Selected text:
****************

The big question here is if we have
a factual or legal assessment.
So do we have to look at factually what
data is actually processed by the NSA
and what are they actually doing. Or do we
just have to look at the laws in a country
and the possibility of mass access. So the
factual assessment works fine for Apple,
Google etc. who are all in these Snowden
slides. If you look at the abstract and
legal assessment which is legally the
thing that probably we have to do
you actually end up with questions like
Amazon. Amazon was not a huge
cloud provider when the Snowden slides
were actually drafted and written.
They’re huge now. And very likely
they’re subject to all of these laws.
So how do we deal with a company like
this? Can we still forward [personal] data
to an Amazon cloud? If we know
they’re subject to these US laws.
So this is the question of which
companies are actually falling
under this whole judgment.
Basically you still have a couple of
other exemptions. So this basic thing
that a couple of people say that you’re
not allowed to book a hotel [room]
in the US anymore is not true. There
are a lot of exceptions in the law e.g.

****************

Extracted information:
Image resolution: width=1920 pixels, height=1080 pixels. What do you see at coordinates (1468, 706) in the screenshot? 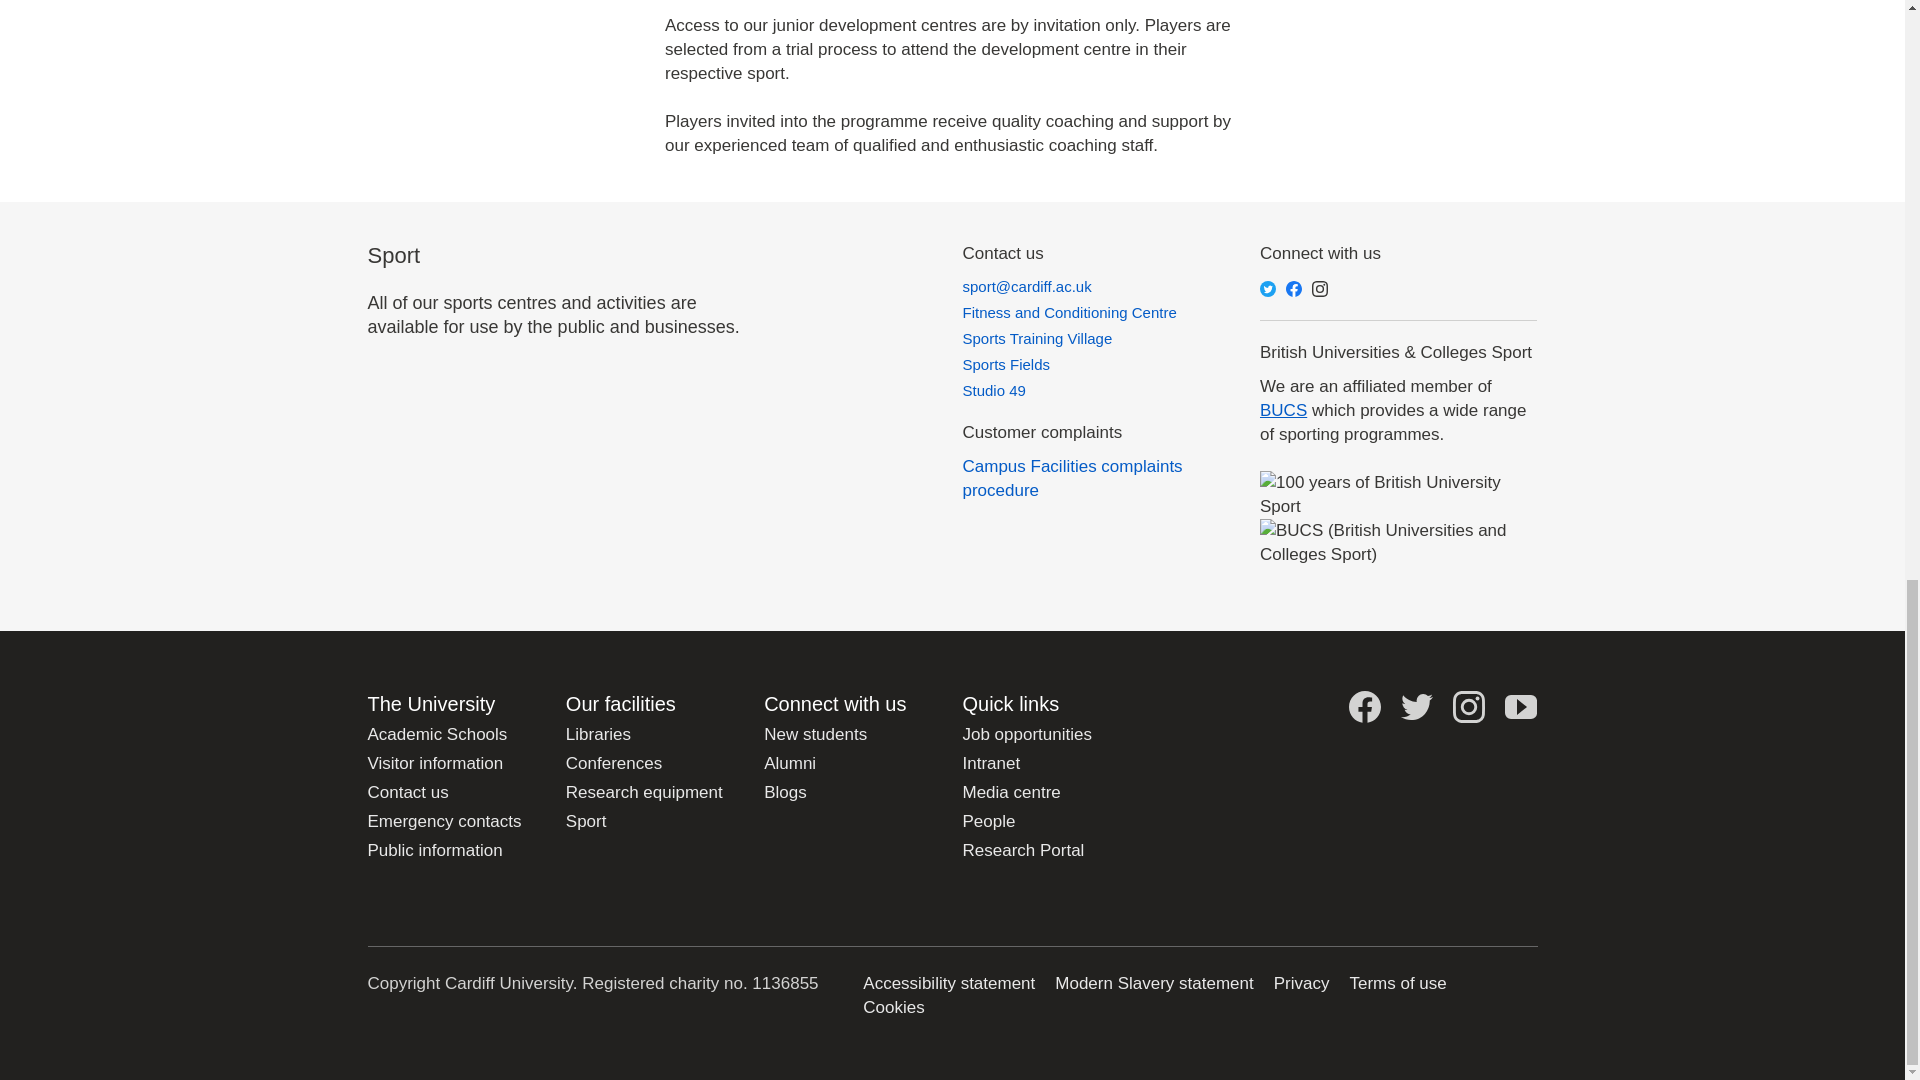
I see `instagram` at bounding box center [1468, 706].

****************

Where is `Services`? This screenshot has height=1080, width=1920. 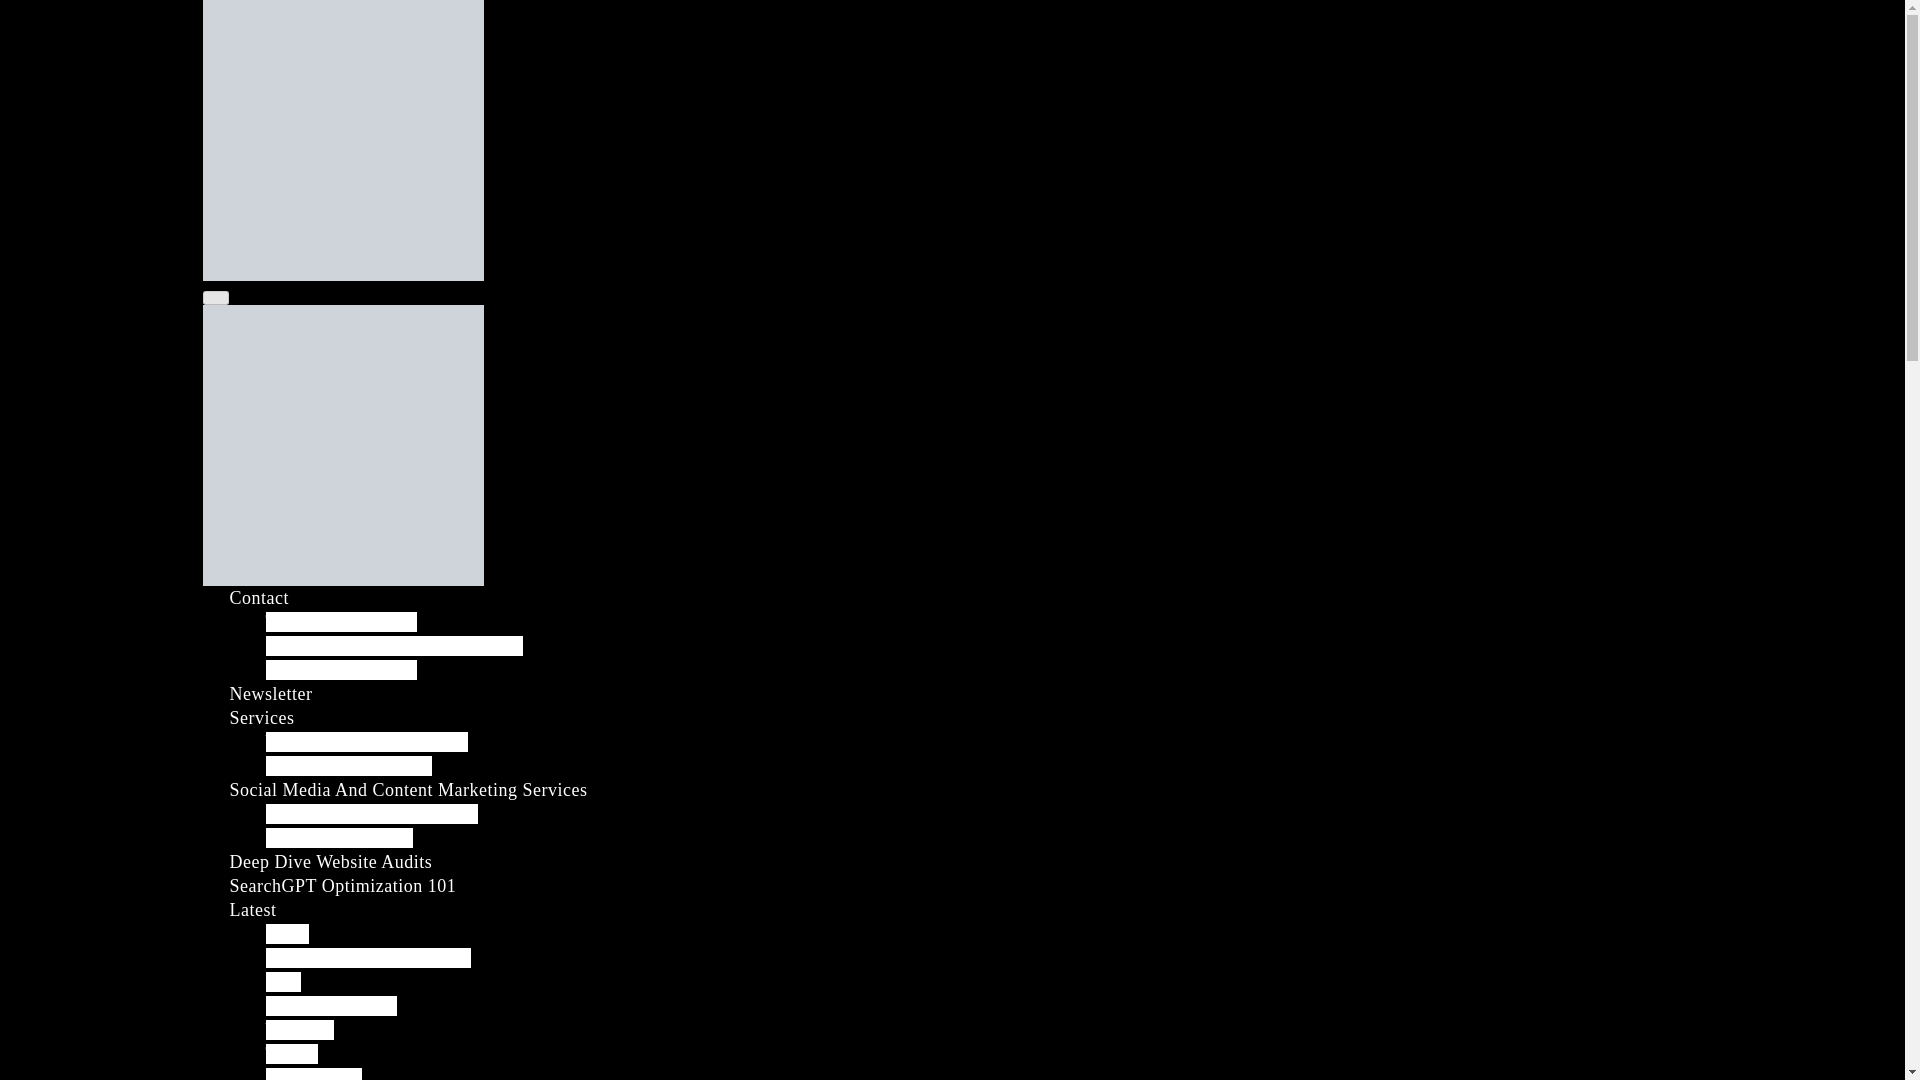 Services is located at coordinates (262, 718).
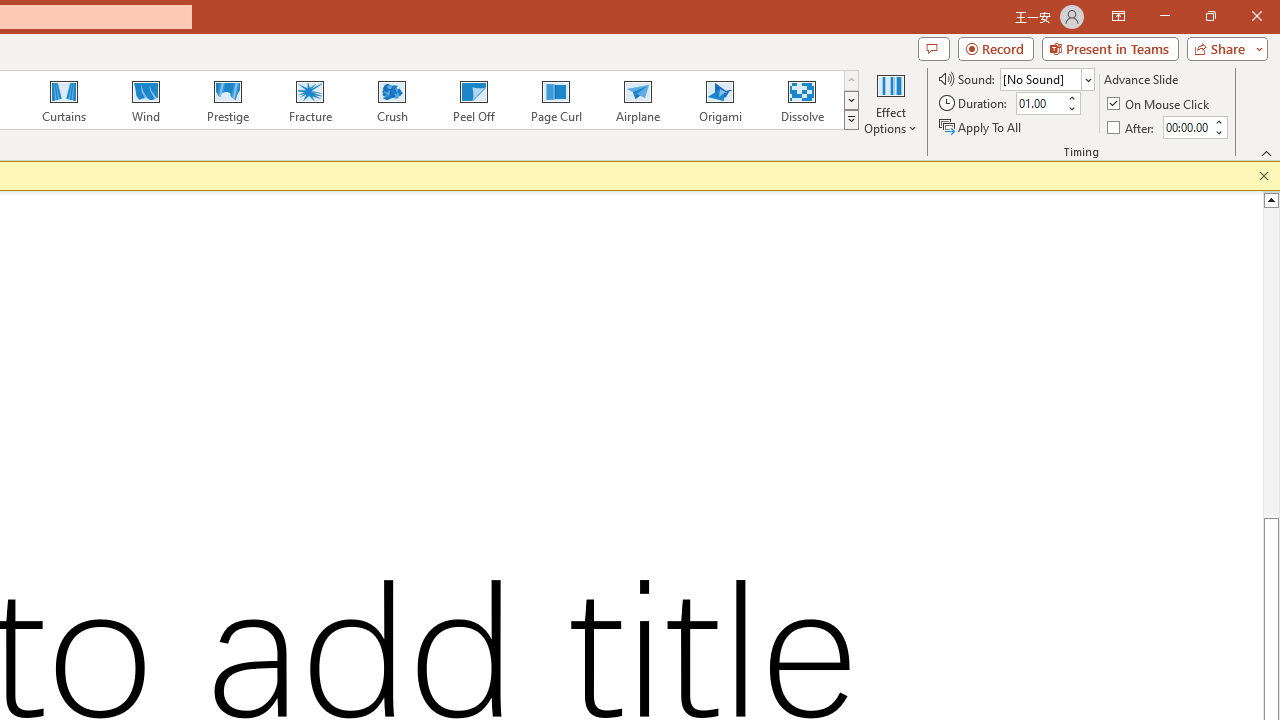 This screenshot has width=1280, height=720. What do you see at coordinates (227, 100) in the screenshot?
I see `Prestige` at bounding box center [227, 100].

****************

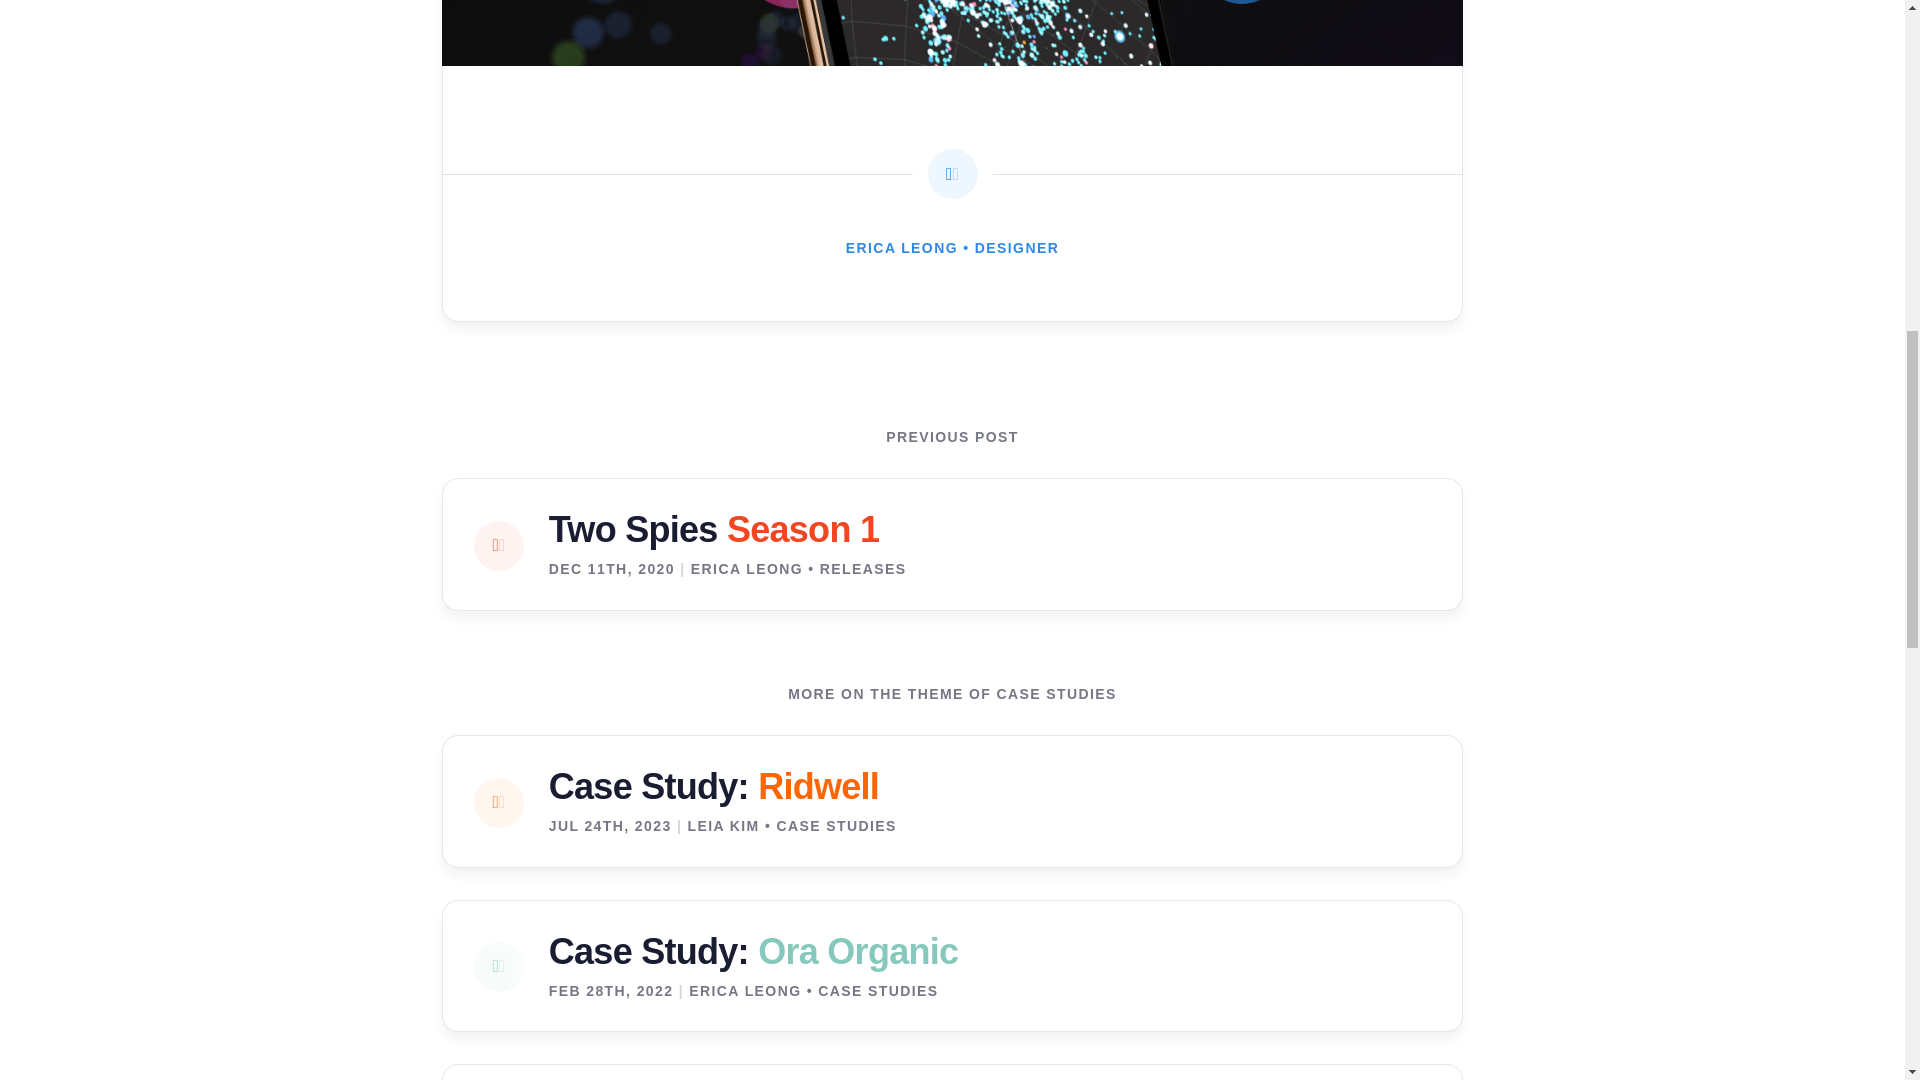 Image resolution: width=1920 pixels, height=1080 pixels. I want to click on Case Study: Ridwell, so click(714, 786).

****************

Reproduce the passage about US surveillance laws and cloud providers word for word, in full.

Answer for this exercise:
The big question here is if we have
a factual or legal assessment.
So do we have to look at factually what
data is actually processed by the NSA
and what are they actually doing. Or do we
just have to look at the laws in a country
and the possibility of mass access. So the
factual assessment works fine for Apple,
Google etc. who are all in these Snowden
slides. If you look at the abstract and
legal assessment which is legally the
thing that probably we have to do
you actually end up with questions like
Amazon. Amazon was not a huge
cloud provider when the Snowden slides
were actually drafted and written.
They’re huge now. And very likely
they’re subject to all of these laws.
So how do we deal with a company like
this? Can we still forward [personal] data
to an Amazon cloud? If we know
they’re subject to these US laws.
So this is the question of which
companies are actually falling
under this whole judgment.
Basically you still have a couple of
other exemptions. So this basic thing
that a couple of people say that you’re
not allowed to book a hotel [room]
in the US anymore is not true. There
are a lot of exceptions in the law e.g.